■ 出題:
a - 古書店をめぐる文章について、次の問いに答えよ。
(i) 金木書店が閉店したのはいつか。
(ii) 羽生市にあったと筆者が知っている古本店は何軒か。
(iii) 高校の同級生が購入したホラー漫画の題名は何か。
b - 古書店をめぐる文章のうち、「時代の速さとともにつまらなさも加速する? ―金木書店の閉店に想ふ―」から「周りの乗客に迷惑がられた。」までを両端を含めて書き出し、その際「バッグ」を「リュック」に置き換えること。
c - 古書店をめぐる文章で『』に囲まれている書名をすべて挙げよ。
====== 本文抜粋 ======
クニの部屋 -北武蔵の風土記-

郷土作家の歴史ハックツ部屋。

時代の速さとともにつまらなさも加速する? ―金木書店の閉店に想ふ―

2023年09月13日 | 近現代の歴史部屋
2023年の春、浦和にあった古書店・金木書店が閉店した。
寂しいの一言に尽きる。
浦和へ行く楽しみが1つ減った。

金木書店で『新編埼玉県史 資料編6』を購入したその足で大学へ行ったのは懐かしい思い出。
分厚いその本はバッグの8割のスペースを削り、重量も相当なものだった。
でも、手に入ったことが嬉しくて、よせばいいのに電車の中で立ち読んで、
周りの乗客に迷惑がられた。
他県の資料集や『武蔵国郡村誌』を歯抜けで買ったのも金木書店で、
あるとき幼い息子をつれて行くと、電車の本をプレゼントしてくれたのを覚えている。

古書店は年を追うごとに数を減らしているのではないだろうか。
僕が学生の頃は、町ごとに1店舗の割合で存在していた気がする(町の規模によるが)。

埼玉県羽生市にも、1979年生まれの僕は3軒の古本店舗があったのを知っている。
駅前「サンクス」の2階に1軒、建福寺から駅前通りを挟んだところにもう1軒、
そして、うなぎ屋「えもり」のそばにも小さな古本店があった。

放課後、うなぎ屋近くの店をよく訪れた。
部活へ行く前のちょっとした気晴らしで、本当は居場所が欲しかったのかもしれない。
漫画と文芸書が半々の割合で売られていて、
『月下の棋士』の隣に新書版の山田風太郎や近代文学全集が並んでいた。

建福寺の北向こうの店には、高校の同級生と一緒に訪れたことがある。
そのとき彼は、「掘り出し物」というホラー漫画を購入していた。
いつもクールな彼が、そのときばかりは興奮冷めやらぬ様子だった。
前から探していた本だったらしい。
かねてからマニアックな男だと思っていたが、その真髄を垣間見た気がした。

そんな彼は、いまは図書館学を専門に大学の准教授になっている。
あの日、彼の横顔に垣間見た「ただ者でない」感覚は、
ゆっくりと時間が流れていた古本店の記憶とともに、忘れられないものになっている。

社会人になって営業の仕事をするようになったとき、
行った先の町の古本店を訪れるのが楽しみだった。
====== 提供データ ======
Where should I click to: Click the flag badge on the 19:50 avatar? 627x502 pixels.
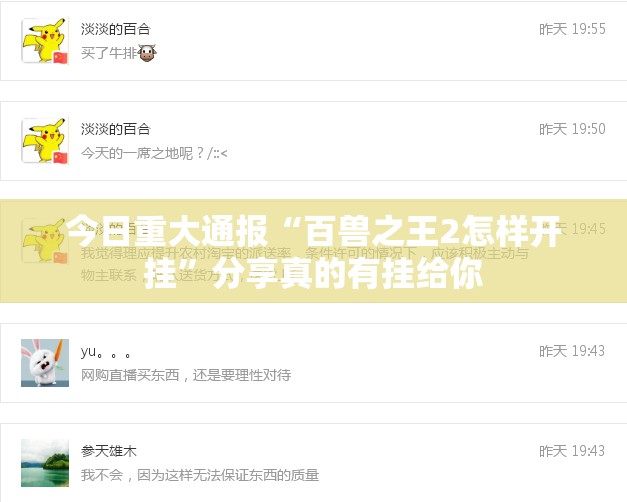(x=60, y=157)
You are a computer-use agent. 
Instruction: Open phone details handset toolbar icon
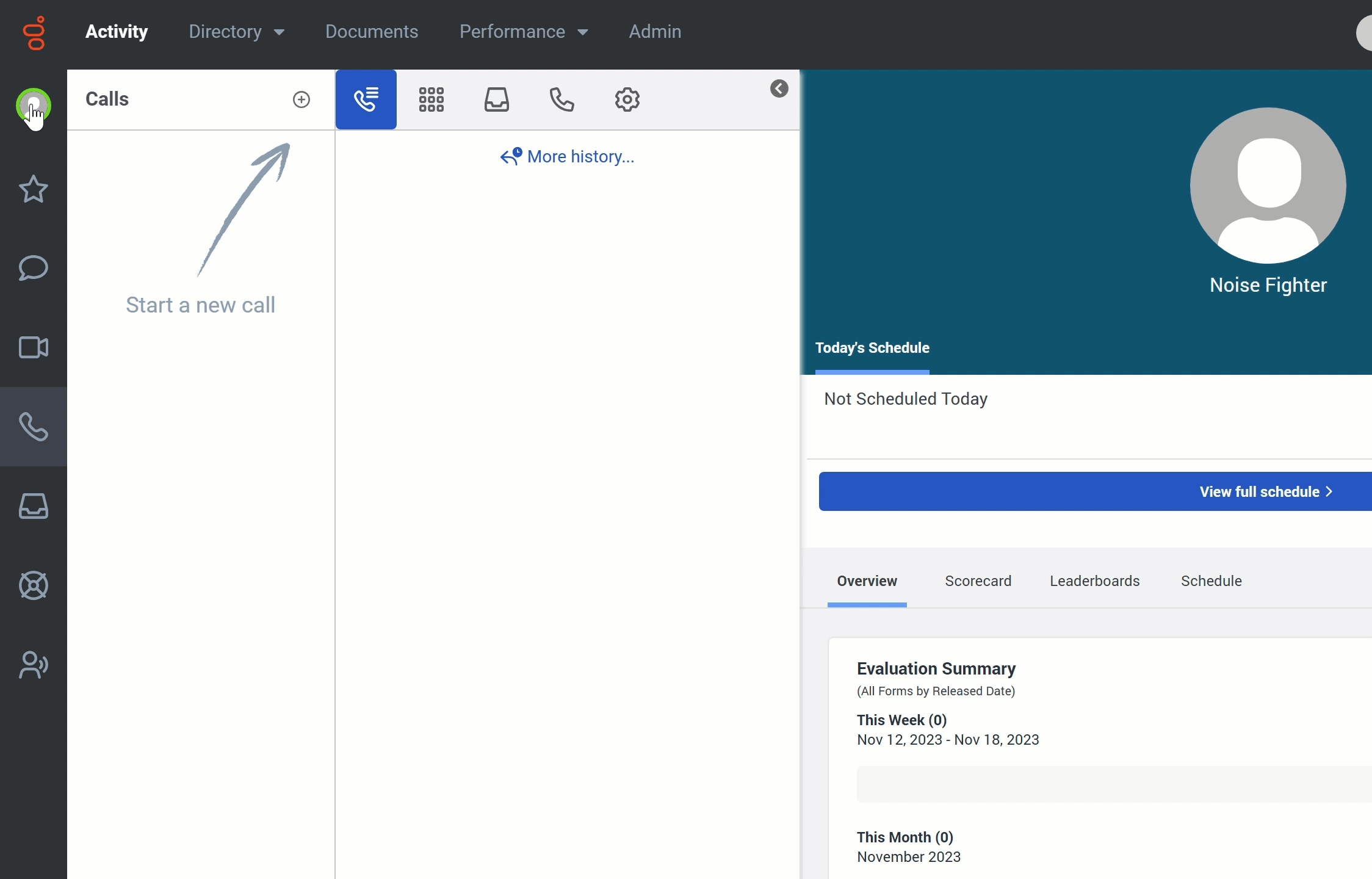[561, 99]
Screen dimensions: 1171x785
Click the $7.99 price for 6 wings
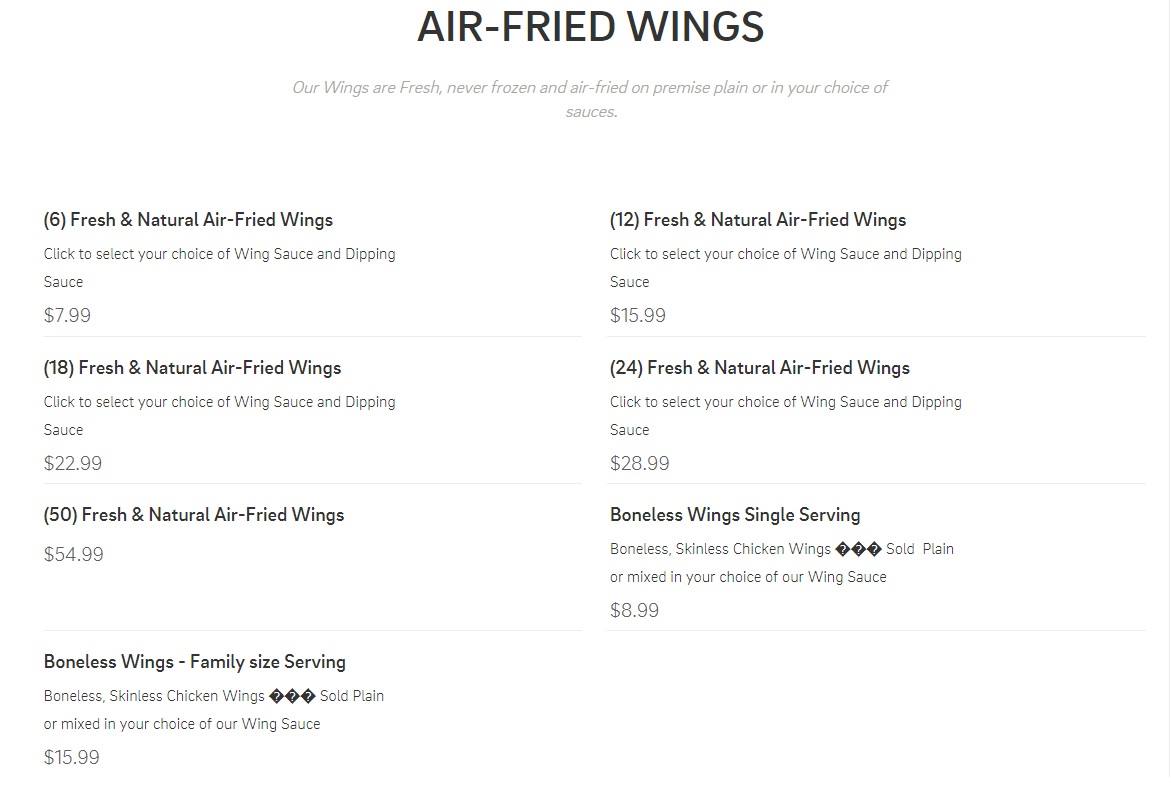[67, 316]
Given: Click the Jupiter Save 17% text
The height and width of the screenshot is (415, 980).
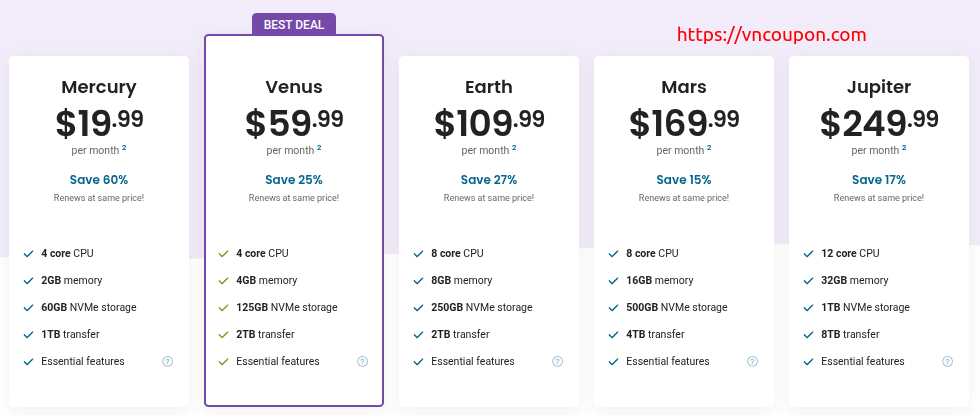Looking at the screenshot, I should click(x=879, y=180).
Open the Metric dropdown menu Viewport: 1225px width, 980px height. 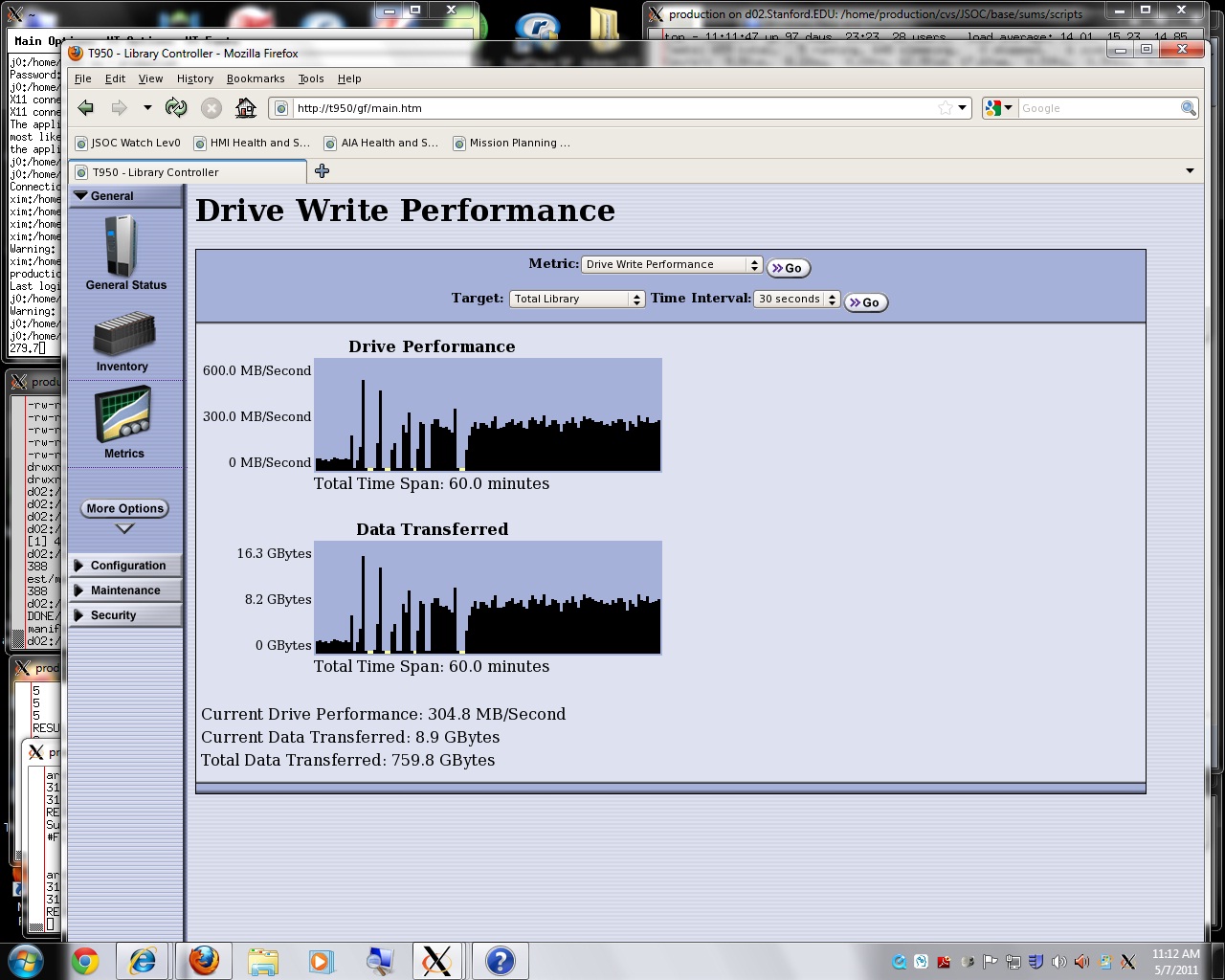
======
■ 解答:
a -
(i) 2023年の春
(ii) 3軒
(iii) 「掘り出し物」

b -
時代の速さとともにつまらなさも加速する? ―金木書店の閉店に想ふ―

2023年09月13日 | 近現代の歴史部屋
2023年の春、浦和にあった古書店・金木書店が閉店した。
寂しいの一言に尽きる。
浦和へ行く楽しみが1つ減った。

金木書店で『新編埼玉県史 資料編6』を購入したその足で大学へ行ったのは懐かしい思い出。
分厚いその本はリュックの8割のスペースを削り、重量も相当なものだった。
でも、手に入ったことが嬉しくて、よせばいいのに電車の中で立ち読んで、
周りの乗客に迷惑がられた。

c -
『新編埼玉県史 資料編6』
『武蔵国郡村誌』
『月下の棋士』